For the big ones, the switchover will happen on Inauguration Day: January 20th. That's when Donald Trump will assume the @POTUS Twitter account, for instance. The White House says that the account's followers (currently over 11 million) will carry over to the next Oval Office occupant, but tweets will be zeroed out so that the 45th president can start fresh. President Obama's @POTUS tweet history will be moved over to a new account, @POTUS44. That page is already live, though it's currently protected.

But being given the @POTUS handle doesn't mean that President-elect Trump will be required to actually use it. Trump has indicated that he plans to continue tweeting from his personal username, @realDonaldTrump, once sworn into office. It's currently unclear what the @POTUS handle will be used for — if anything — under this scenario.
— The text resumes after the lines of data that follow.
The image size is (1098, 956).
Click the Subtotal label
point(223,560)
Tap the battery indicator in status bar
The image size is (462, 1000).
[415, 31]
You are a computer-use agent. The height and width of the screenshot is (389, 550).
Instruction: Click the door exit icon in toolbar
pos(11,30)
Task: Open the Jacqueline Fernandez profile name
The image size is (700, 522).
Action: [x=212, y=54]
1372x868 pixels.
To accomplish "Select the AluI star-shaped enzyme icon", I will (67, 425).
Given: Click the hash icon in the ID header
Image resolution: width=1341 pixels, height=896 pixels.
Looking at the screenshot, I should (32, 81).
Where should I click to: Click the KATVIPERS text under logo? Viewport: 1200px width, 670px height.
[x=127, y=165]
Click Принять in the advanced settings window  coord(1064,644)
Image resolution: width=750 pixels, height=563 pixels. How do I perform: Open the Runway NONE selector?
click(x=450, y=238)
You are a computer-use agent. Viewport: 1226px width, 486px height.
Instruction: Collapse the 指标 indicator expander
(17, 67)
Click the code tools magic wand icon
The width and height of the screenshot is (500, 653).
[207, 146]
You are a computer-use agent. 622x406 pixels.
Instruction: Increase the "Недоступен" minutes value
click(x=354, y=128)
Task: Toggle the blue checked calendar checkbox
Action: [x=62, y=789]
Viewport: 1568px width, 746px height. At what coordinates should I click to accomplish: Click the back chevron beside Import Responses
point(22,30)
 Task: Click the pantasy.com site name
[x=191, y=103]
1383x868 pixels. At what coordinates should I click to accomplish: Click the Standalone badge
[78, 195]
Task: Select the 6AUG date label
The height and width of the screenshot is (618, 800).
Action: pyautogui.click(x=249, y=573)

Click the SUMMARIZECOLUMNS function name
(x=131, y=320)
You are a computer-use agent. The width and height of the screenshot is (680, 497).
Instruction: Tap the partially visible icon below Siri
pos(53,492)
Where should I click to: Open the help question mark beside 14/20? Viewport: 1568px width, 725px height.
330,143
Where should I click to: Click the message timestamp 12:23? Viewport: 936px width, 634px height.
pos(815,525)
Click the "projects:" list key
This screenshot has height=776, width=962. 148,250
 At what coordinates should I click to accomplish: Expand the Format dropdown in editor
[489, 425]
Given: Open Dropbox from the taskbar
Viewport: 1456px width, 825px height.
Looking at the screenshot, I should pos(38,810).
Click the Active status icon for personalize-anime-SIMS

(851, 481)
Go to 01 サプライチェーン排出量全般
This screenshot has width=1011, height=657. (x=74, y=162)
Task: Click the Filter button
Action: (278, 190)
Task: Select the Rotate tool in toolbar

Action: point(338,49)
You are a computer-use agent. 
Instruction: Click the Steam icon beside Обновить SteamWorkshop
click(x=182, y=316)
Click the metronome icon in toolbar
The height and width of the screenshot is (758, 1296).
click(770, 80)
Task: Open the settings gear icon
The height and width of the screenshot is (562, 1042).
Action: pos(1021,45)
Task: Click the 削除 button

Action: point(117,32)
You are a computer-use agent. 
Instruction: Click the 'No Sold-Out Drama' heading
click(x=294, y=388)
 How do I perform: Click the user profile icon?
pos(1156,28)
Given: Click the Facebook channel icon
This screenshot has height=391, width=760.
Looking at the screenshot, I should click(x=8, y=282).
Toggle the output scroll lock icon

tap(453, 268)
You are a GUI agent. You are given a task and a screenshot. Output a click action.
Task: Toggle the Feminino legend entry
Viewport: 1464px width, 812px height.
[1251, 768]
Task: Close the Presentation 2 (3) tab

As for Facebook and Instagram, the White House's current pages will be cleared of all posts, but follower counts will remain. The Obama administration's content will be relocated to Facebook.com/ObamaWhiteHouse and Instagram.com/ObamaWhiteHouse. The White House says this strategy will extend to other platforms like Tumblr and YouTube as well. In making the "unprecedented" transition, Obama's administration is focusing on three goals:

  1. Preserve everything (tweets, snaps, Facebook posts, etc.) with the National Archives and Records Administration. "All of the material we’ve published online will be preserved with NARA just as previous administrations have done with records ranging from handwritten notes to faxes to emails," wrote Kori Schulman, the White House's deputy chief digital officer. NARA is also getting full-resolution copies of photos and videos published online so they can be preserved at maximum quality.
  2. Make sure the content remains available on the platform where it was originally posted. Instagram photos stay on Instagram. YouTube videos stay on YouTube. Archiving social media activity with NARA is one thing, but the White House wants to ensure that everything stays within easy (digital) reach for years to come. Your guess is as good as mine for how that'll work on Snapchat.
  3. Pass on all digital "assets" to the next administration. This applies to all the obvious White House accounts, but also tools like We The People. The next president isn't required to keep using the website that's currently home to over 470,000 petitions, but the White House has open sourced the tool in hopes that he or she will carry it forward.

Obama's WhiteHouse.gov website will be frozen on January 20th and moved to a different domain, making room for a new, redesigned White House site from the incoming Trump administration. Last, the White House claims that its social media activity will be easy to download (via .zip archives) and save; it's giving early access "to people who are interested in building something for the public" that makes those eight years worth of content "useful and available for years to come."